-- Short task 1 --
Repeat the part of the passage on high school learning incentives from "The first of" up to and including "than American students.".
-- Short task 2 --
Answer these questions using the passage on high school learning incentives:
(a) Which section defends the first proposition?
(b) What is the main reason the labor market fails to reward effort and achievement in high school?
(c) Which section analyzes incentives to upgrade local schools?
-- Short task 3 --
Rewrite the paragraph of the passage on high school learning incentives that begins "Section. 1.2 addresses the second proposition" as a list, keeping its main facts.

-- Passage provided --
* Begin *

4. The substantially better performance of European, Canadian, Australian 
and Asian secondary school students on international mathematics, 
science and geography exams results in part from the substantially 
greater economic rewards these societies give learning achievements 

in high school. 

The first of these propositions is defended in the section 1.1. The 
labor market fails to appropriately reward effort and achievement in high 
school primarily because employers do not have access to reliable information 
on the academic effort and achievements of recent high school graduates. 

Section. 1.2 addresses the second proposition by examining student incentives 
to study hard in high school. Section 1.3 analyzes incentives to upgrade 
local schools. Section 1.4 examines incentives to learn in Europe, Australia 
and Japan and concludes that labor market rewards for achievement in high 
school are much stronger in these societies than in the US; this is one of 
the reasons why their students study longer hours and learn much more math 
and science than American students.

* End *

-- Supplied material --
* Begin *

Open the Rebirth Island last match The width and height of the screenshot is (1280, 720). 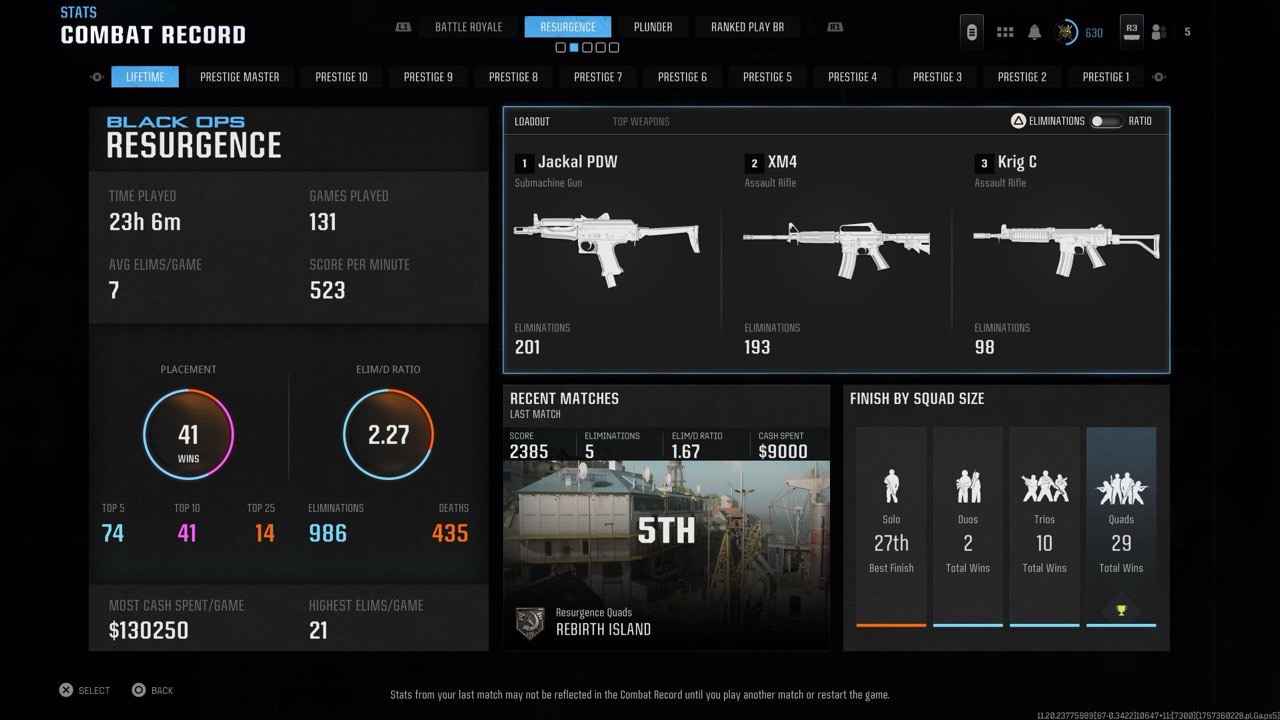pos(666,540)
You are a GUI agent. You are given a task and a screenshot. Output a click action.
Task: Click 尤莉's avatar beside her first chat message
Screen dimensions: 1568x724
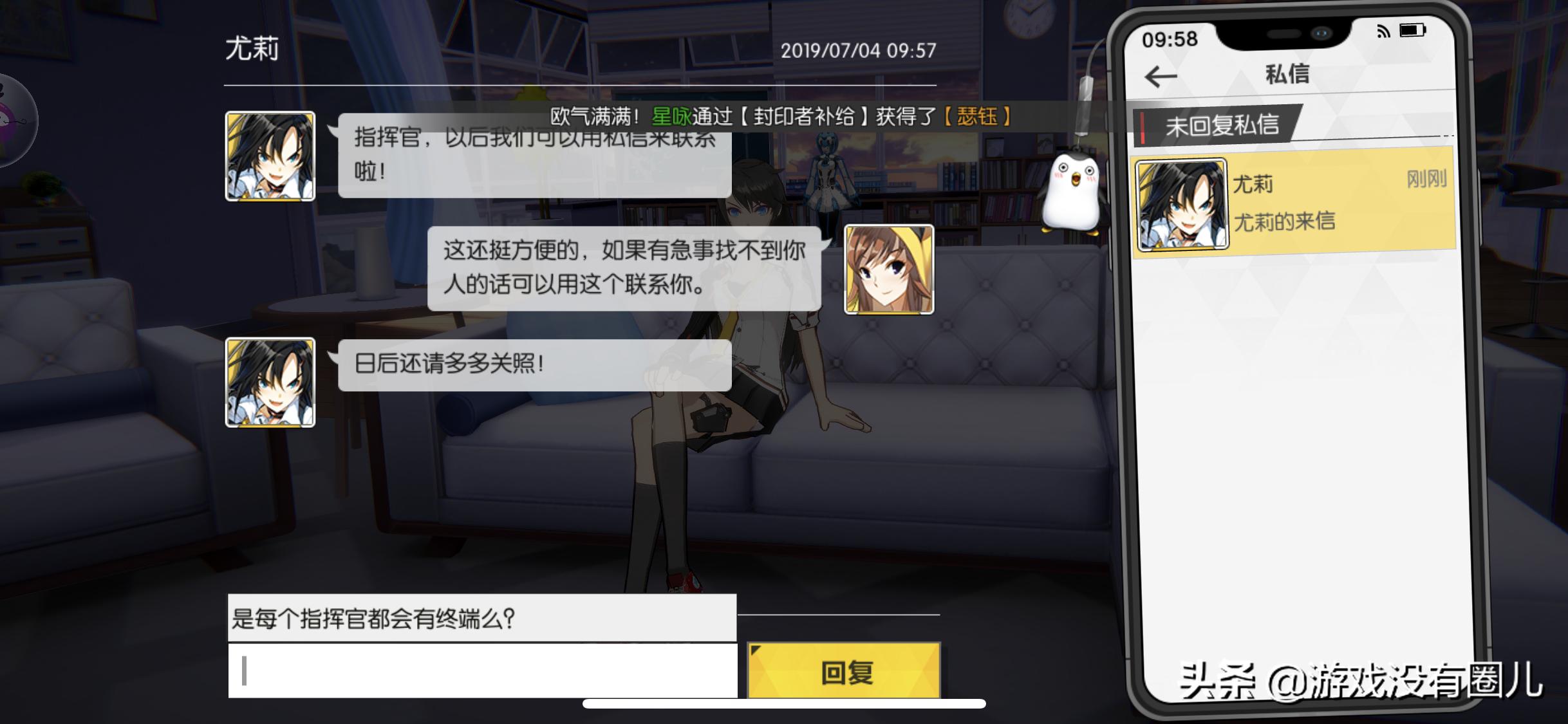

* End *

-- Correct result 1 --
The first of these propositions is defended in the section 1.1. The 
labor market fails to appropriately reward effort and achievement in high 
school primarily because employers do not have access to reliable information 
on the academic effort and achievements of recent high school graduates. 

Section. 1.2 addresses the second proposition by examining student incentives 
to study hard in high school. Section 1.3 analyzes incentives to upgrade 
local schools. Section 1.4 examines incentives to learn in Europe, Australia 
and Japan and concludes that labor market rewards for achievement in high 
school are much stronger in these societies than in the US; this is one of 
the reasons why their students study longer hours and learn much more math 
and science than American students.

-- Correct result 2 --
(a) Section 1.1.
(b) Employers do not have access to reliable information on the academic effort and achievements of recent high school graduates.
(c) Section 1.3.

-- Correct result 3 --
- Section 1.2 addresses the second proposition by examining student incentives to study hard in high school.
- Section 1.3 analyzes incentives to upgrade local schools.
- Section 1.4 examines incentives to learn in Europe, Australia and Japan. It concludes that labor market rewards for high school achievement are much stronger there than in the US. This is one reason their students study longer hours and learn much more math and science than American students.